Let’s dive deep into understanding the strengths and weaknesses affecting PWR stock’s prospects in the upcoming period.

What is Driving Quanta’s Growth Momentum?

Growing Market Opportunities: Quanta’s mix across transmission and distribution, grid hardening, renewable integration and generation gives it multiple paths to participate as those plans turn into multi-year capital programs. Surging AI-related power demand and expanding utility investments are elevating data center-related project opportunities, making it a central pillar of Quanta’s long-term growth strategy. The company achieved a record total backlog of $48.5 billion as of March 31, 2026, providing a clear and durable runway for long-term growth. This record includes a 12-month backlog of $28.2 billion and remaining performance obligations of $26.2 billion. The Electric Power Infrastructure Services segment accounted for $40.1 billion of the total backlog.

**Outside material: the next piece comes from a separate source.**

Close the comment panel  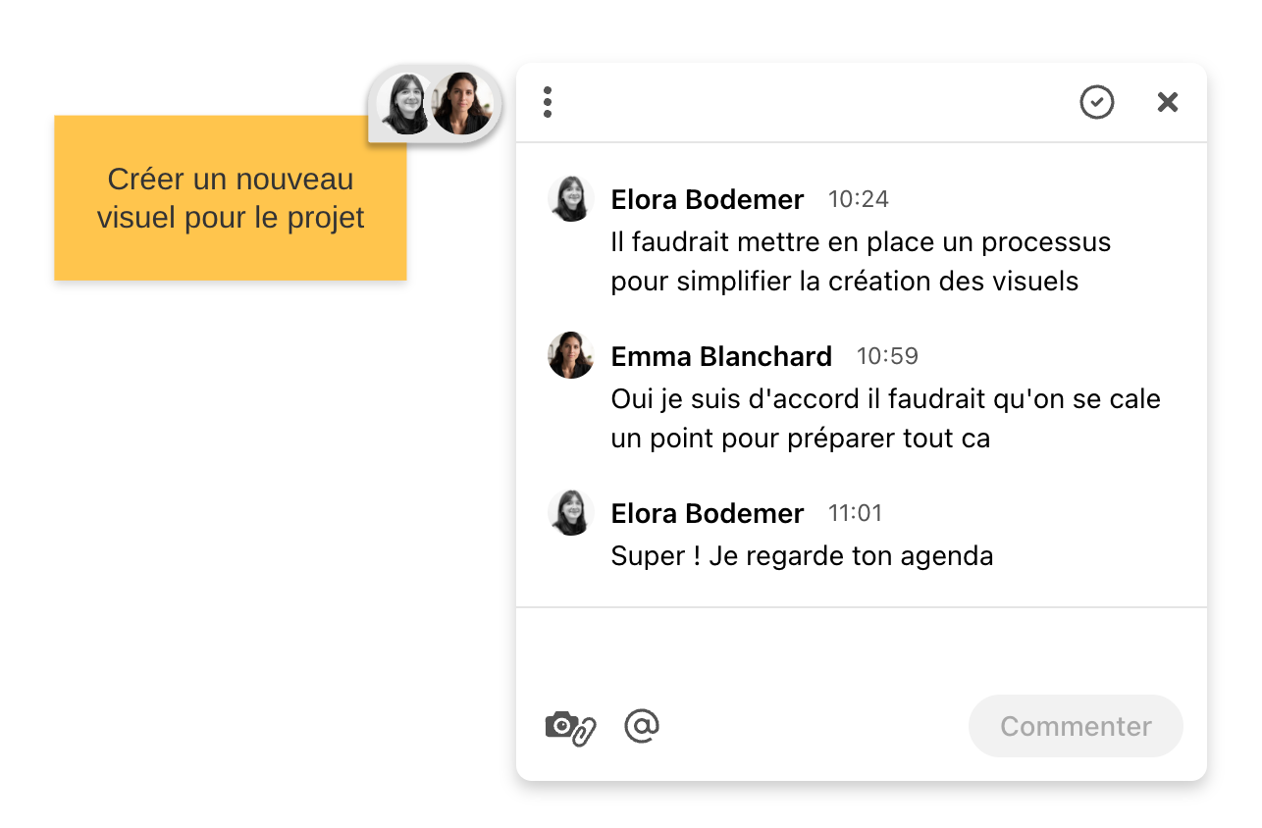click(x=1167, y=102)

Besides, a significant portion of the massive power generation and grid infrastructure program with NiSource (estimated at $5.7 billion and growing) is not yet reflected in the backlog. These projects are expected to layer into the pipeline starting in late 2026 as permitting and customary approvals are finalized, providing an additional source of visible, multiyear growth that supports the company’s target of doubling its earnings power by 2030.

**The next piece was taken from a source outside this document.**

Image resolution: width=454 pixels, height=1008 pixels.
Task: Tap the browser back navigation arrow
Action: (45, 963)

Effective Self-Perform Model: Quanta’s ability to self-perform 80-85% of its work keeps more of the execution under its control and can reduce reliance on subcontractors on large programs. It is heavily investing in deepening its vertical supply chain. PWR expects to invest $500-$700 million over the next several years in power transformer manufacturing facilities and related strategy, which is intended to double transformer manufacturing capacity.

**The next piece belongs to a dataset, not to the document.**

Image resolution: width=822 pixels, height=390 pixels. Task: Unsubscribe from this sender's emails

The company is also planning to nearly double off-site manufacturing, fabrication and logistics facilities to about 6.7 million square feet. These moves support an integrated solutions model that combines engineering, program management and fabrication, and should help customers secure equipment and speed delivery on mission-critical projects. At its March 2026 Investor Day, management outlined an opportunity to more than double adjusted EPS by 2030, with a 15-20% adjusted EPS growth target and a total addressable market estimate of $2.4 trillion through 2030, anchoring a longer-cycle demand backdrop for Quanta’s platform.

Acquisitions and Portfolio Expansion Moves: Quanta aims to sustain its integration discipline while continuing to layer in capabilities that fit its self-perform model. The acquisition of Dynamic Systems in 2025 adds turnkey mechanical, plumbing and process infrastructure capabilities for technology, semiconductor and other large load facilities. Beyond DSI, Quanta acquired seven businesses in 2025 to strengthen execution capacity across both segments.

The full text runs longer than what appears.